All this brings us back to the question that I posted at the beginning of this piece, as to whether the interventionist process is driven by stupidity or devious calculation. The answer, I suspect, is both.
The characteristically hysterical attempts by the American and British governments to present IS as a threat to their own citizens and their ‘way of life’, rather than the Middle East itself, the dishonesty and historical amnesia with which they have ignored their own disastrous record, and the opportunism with which they have used IS as a justification for the establishment of new military bases in the Gulf States and an intensification of the ‘regime change’ project in Syria – all these factors suggest the amoral pursuit of ‘rational’ state interests.
But the latest reckless, ill-thought-out and back-of-a-fag packet response to the IS ‘evil’ also points back to Philip II, and the historical ‘wooden-headedness’ that Barbara Tuchman once analysed in her study of ‘the pursuit by governments of policies contrary to their own interests’ The March of Folly.

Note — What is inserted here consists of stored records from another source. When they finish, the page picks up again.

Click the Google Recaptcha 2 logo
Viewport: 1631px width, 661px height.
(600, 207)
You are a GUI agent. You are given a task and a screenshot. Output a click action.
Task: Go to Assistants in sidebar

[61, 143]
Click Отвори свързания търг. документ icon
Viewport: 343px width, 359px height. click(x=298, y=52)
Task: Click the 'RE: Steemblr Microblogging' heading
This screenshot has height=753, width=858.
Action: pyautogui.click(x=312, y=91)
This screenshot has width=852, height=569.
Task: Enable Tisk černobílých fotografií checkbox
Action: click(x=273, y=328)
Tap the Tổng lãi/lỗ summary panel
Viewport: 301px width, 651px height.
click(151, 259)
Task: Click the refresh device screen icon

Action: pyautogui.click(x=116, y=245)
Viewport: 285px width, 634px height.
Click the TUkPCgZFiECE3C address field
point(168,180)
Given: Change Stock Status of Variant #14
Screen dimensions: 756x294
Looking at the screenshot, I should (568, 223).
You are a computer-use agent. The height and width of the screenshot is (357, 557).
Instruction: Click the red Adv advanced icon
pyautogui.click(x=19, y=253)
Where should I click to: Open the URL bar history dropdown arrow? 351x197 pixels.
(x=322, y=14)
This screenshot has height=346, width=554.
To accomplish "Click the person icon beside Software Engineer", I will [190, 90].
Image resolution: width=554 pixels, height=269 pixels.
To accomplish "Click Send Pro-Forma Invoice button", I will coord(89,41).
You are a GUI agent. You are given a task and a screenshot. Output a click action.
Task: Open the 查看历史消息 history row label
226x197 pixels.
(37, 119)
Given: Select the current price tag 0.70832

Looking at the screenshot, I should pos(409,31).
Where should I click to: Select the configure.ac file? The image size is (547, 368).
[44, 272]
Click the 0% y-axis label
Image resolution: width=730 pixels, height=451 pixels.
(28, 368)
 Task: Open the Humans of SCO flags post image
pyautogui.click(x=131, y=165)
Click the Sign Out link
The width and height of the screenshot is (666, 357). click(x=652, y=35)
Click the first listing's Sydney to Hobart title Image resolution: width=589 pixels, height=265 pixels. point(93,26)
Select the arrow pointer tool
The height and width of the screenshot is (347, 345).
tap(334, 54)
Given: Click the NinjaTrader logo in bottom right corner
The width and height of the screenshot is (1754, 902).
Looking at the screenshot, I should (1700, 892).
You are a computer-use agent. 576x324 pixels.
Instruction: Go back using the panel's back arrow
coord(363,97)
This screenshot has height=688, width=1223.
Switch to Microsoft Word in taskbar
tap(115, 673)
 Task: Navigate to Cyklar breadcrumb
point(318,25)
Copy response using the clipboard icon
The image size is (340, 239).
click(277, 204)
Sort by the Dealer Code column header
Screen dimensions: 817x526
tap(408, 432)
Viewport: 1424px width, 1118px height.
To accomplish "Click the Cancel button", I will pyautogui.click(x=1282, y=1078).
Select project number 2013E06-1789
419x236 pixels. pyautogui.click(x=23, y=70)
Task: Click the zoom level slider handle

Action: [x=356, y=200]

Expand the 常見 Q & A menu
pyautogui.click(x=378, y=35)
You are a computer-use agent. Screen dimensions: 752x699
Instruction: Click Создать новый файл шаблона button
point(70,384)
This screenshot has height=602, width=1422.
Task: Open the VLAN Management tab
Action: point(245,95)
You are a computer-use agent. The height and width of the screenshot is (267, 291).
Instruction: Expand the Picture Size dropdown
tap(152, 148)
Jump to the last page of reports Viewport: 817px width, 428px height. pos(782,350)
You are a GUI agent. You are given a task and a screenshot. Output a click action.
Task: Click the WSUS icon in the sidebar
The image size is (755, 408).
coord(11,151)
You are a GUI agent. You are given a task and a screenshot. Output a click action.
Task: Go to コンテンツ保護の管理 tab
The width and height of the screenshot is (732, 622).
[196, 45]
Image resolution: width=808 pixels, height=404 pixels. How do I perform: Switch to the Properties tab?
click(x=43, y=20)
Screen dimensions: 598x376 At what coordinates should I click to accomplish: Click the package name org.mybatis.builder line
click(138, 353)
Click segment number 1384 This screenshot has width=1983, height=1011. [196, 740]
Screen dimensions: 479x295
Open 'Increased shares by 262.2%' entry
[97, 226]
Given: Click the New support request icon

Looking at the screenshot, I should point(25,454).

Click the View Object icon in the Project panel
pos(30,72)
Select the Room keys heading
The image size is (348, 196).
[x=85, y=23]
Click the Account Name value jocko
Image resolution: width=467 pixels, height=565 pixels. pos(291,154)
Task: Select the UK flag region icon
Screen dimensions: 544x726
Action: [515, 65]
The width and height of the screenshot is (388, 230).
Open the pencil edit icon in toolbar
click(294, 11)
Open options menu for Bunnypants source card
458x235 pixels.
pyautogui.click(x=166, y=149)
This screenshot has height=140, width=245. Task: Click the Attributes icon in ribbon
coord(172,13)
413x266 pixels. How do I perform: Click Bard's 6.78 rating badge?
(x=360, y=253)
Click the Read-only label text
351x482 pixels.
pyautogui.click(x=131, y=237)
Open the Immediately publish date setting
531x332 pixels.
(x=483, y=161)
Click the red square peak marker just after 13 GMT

Today militarism is leading the Middle East – and the world to disaster, and the latest war that is not a war is just one more example. Because as horrendous as IS is, the imperialist disease that helped create it can never be part of the cure. Western military power may win some tactical victories, but it is incapable of reconstructing the societies that our governments and their allies have done so much to wreck, and is more likely to intensify the destruction and degradation and state fragmentation that has already wrought such havoc.
And whether it is the result of stupidity or calculation, Obama’s ‘destroy and degrade’ policy is likely to add another chapter to the march of folly of the 21st century’s forever wars.